Going back is more disruptive, though. You can download an image from the Surface website that you can use to reset a device back to Windows 10 S factory defaults by using a USB stick; that will delete your files, apps and accounts completely. Don’t confuse that with the push-button reset that you can do on either Windows 10 S or Windows 10 Pro; that reinstalls the same version of Windows.

“We’re continuing to look at the options,” Samji said, “but we want to make sure users have a great experience with Windows 10 S. So you have to start from a known point or you can’t have that experience.”
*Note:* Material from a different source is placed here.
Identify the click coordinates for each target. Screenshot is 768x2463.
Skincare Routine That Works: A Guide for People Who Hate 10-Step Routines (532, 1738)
But Microsoft is also hoping that you won’t want to switch away. “Windows 10 S is  the mode we’d like users to be in, because we think it provides the most pure Windows experience,” Samji said.

“We know it’s not for everyone; there are professional users who have additional needs, and we knew that when we went in. But we think it’s great for most users, and for schools. And as we’re having more users experience Windows 10 S, we’re seeing more users than we expected who are saying ‘this is all I need.' At the end of the day, Windows 10 S is full Windows and, more and more, everything you need is there.”

How true that is for you depends entirely on what you need.